Бедный Езенграс! Трое суток пахал во дворе корпуса. Так устал, ужас!

Преподов воспитывал. А им-то что? Всего-навсего отжимались сутки напролет. Дак и то некоторые умудрялись халтурить. Падали навзничь, делали вид, что с них семь потов сошло. Потеть каждый дурак может!

Езенграс не терялся. Хрясть их током! И лодыри снова в строю! Бодры, аж трясутся от жажды деятельности. А вот бедный ректор все глаза проглядел, всю энергию растратил.

Короче! Намучился с ними по самое не могу. Мораль! Пожалей старика и не доставляй ему таких мытарств.
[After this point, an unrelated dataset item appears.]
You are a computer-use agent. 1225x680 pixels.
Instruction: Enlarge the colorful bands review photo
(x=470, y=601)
Каждый день или два, это уж как тебе удобней, требуй отчета. Пусть докладывают все подряд. Как прошли лекции? Даже если без сбоев и катаклизмов. Что проделано за день? Даже если это только чтение лекций или практические занятия. Пусть отчитываются за каждый шаг. Во сколько явились на работу, с точностью до минуты. Когда бегали в буфет, сколько там провели времени. Во сколько ускакали домой, с точностью до секунды. Начнут распинаться про походы в туалет, притворно оживись, блесни глазами. Спроси — какой ширины струя? Не прерывается ли? Долго ли терпели? И очень громко так, желательно, чтобы слышали даже в коридоре, еще лучше, на ближайших этажах, добей коронным вопросом. А проверялись ли вы после военных компаний на венерические заболевания? Спрашивай менторски, дотошно. Изобрази на лице заинтересованность. Не забудь стрельнуть глазами на брюки и недвусмысленно кивнуть. Все! Ерничать прекратят раз и навсегда.
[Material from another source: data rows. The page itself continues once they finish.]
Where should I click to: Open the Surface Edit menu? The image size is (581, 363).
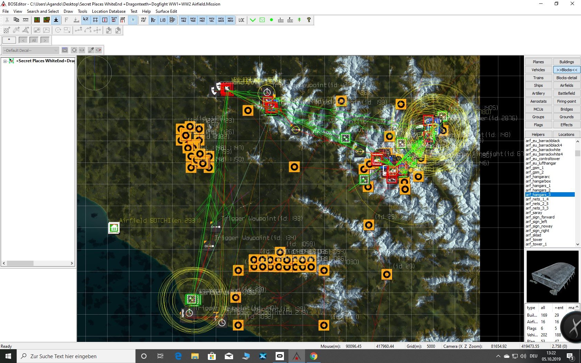point(166,11)
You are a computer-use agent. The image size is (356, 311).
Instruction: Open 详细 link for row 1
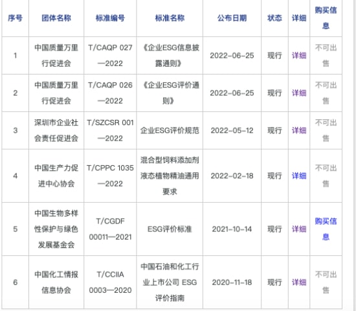click(x=299, y=56)
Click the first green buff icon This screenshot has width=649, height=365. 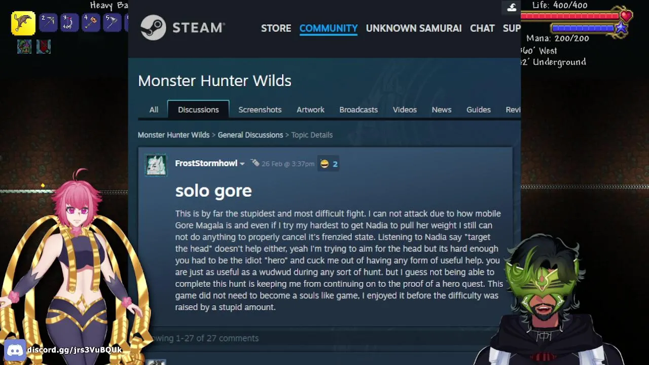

Уборщиц и электриков не трогай. Эти шустрят сами по себе. Чем реже их вызываешь, дрессируешь, требуешь отчета, тем чище и светлее на кафедре. И, что гораздо важнее, безопасней. То-о-олько швабры-тряпки и датчики фазы не удел, все, крындец. Кафедра становится похожа на адскую мусорку. Там темно, как в зад… как в аду и грязно как на помойке. В кромешной тьме кто-нибудь непременно со всего размаху поскользнется на банановой кожуре. Куда же без этой классики? Или по самое немогу вляпается в очередную лужу чего-нибудь липкого и неотмываемого. Когда включится свет, многие, конечно, поржут. Но занятия будут сорваны в хлам. Если навернется препод, или даже несколько, пиши пропало. Две-три пары внимания от студентов не жди. Будут гоготать, хоть по башкам бей, хоть колЫ сотнями лепи. На всякий случай, если такое все же случится, сразу говори, что позовешь доктора Мастгури. Или можешь, как бы невзначай, блеснуть знанием местной фауны. Назвать его Доктор Шок. Поверь, студенты поймут мгновенно. Я тебе о нем попозже расскажу. И во всех подробностях.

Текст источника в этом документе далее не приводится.